▶ EXERCISE INPUT:
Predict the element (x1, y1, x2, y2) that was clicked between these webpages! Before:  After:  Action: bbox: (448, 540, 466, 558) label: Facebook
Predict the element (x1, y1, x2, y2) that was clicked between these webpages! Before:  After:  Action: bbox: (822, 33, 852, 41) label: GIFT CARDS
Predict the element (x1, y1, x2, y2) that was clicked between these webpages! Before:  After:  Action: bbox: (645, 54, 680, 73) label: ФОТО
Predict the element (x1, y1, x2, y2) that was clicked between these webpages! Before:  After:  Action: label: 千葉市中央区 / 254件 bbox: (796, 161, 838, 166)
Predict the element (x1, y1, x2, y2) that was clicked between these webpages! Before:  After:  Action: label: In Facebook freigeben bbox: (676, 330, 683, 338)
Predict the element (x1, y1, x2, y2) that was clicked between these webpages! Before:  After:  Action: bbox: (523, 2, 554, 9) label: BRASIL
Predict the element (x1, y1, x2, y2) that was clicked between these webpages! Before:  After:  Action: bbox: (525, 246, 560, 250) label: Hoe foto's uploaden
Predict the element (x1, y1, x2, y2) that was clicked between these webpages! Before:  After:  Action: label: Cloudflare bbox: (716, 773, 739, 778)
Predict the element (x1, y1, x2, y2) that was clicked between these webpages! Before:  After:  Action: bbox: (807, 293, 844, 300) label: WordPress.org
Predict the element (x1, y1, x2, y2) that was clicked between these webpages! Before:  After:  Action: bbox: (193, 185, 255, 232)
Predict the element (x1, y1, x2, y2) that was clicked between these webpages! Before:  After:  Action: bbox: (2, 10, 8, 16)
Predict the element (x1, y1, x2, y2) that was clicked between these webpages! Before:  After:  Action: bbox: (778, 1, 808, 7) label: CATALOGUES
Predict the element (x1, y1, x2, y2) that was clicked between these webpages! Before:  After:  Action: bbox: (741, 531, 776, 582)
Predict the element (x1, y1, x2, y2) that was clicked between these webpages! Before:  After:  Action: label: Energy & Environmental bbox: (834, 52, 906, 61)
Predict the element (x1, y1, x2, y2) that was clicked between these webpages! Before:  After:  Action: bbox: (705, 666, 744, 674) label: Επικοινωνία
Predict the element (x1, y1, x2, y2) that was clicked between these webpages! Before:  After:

▶ SHORT PROBLEM: Write out all of the lines above again, replacing "clicked" with "tapped" wherever it occurs and keeping everything else the same.

▶ RESPONSE TO THE EXERCISE:
Predict the element (x1, y1, x2, y2) that was tapped between these webpages! Before:  After:  Action: bbox: (448, 540, 466, 558) label: Facebook
Predict the element (x1, y1, x2, y2) that was tapped between these webpages! Before:  After:  Action: bbox: (822, 33, 852, 41) label: GIFT CARDS
Predict the element (x1, y1, x2, y2) that was tapped between these webpages! Before:  After:  Action: bbox: (645, 54, 680, 73) label: ФОТО
Predict the element (x1, y1, x2, y2) that was tapped between these webpages! Before:  After:  Action: label: 千葉市中央区 / 254件 bbox: (796, 161, 838, 166)
Predict the element (x1, y1, x2, y2) that was tapped between these webpages! Before:  After:  Action: label: In Facebook freigeben bbox: (676, 330, 683, 338)
Predict the element (x1, y1, x2, y2) that was tapped between these webpages! Before:  After:  Action: bbox: (523, 2, 554, 9) label: BRASIL
Predict the element (x1, y1, x2, y2) that was tapped between these webpages! Before:  After:  Action: bbox: (525, 246, 560, 250) label: Hoe foto's uploaden
Predict the element (x1, y1, x2, y2) that was tapped between these webpages! Before:  After:  Action: label: Cloudflare bbox: (716, 773, 739, 778)
Predict the element (x1, y1, x2, y2) that was tapped between these webpages! Before:  After:  Action: bbox: (807, 293, 844, 300) label: WordPress.org
Predict the element (x1, y1, x2, y2) that was tapped between these webpages! Before:  After:  Action: bbox: (193, 185, 255, 232)
Predict the element (x1, y1, x2, y2) that was tapped between these webpages! Before:  After:  Action: bbox: (2, 10, 8, 16)
Predict the element (x1, y1, x2, y2) that was tapped between these webpages! Before:  After:  Action: bbox: (778, 1, 808, 7) label: CATALOGUES
Predict the element (x1, y1, x2, y2) that was tapped between these webpages! Before:  After:  Action: bbox: (741, 531, 776, 582)
Predict the element (x1, y1, x2, y2) that was tapped between these webpages! Before:  After:  Action: label: Energy & Environmental bbox: (834, 52, 906, 61)
Predict the element (x1, y1, x2, y2) that was tapped between these webpages! Before:  After:  Action: bbox: (705, 666, 744, 674) label: Επικοινωνία
Predict the element (x1, y1, x2, y2) that was tapped between these webpages! Before:  After:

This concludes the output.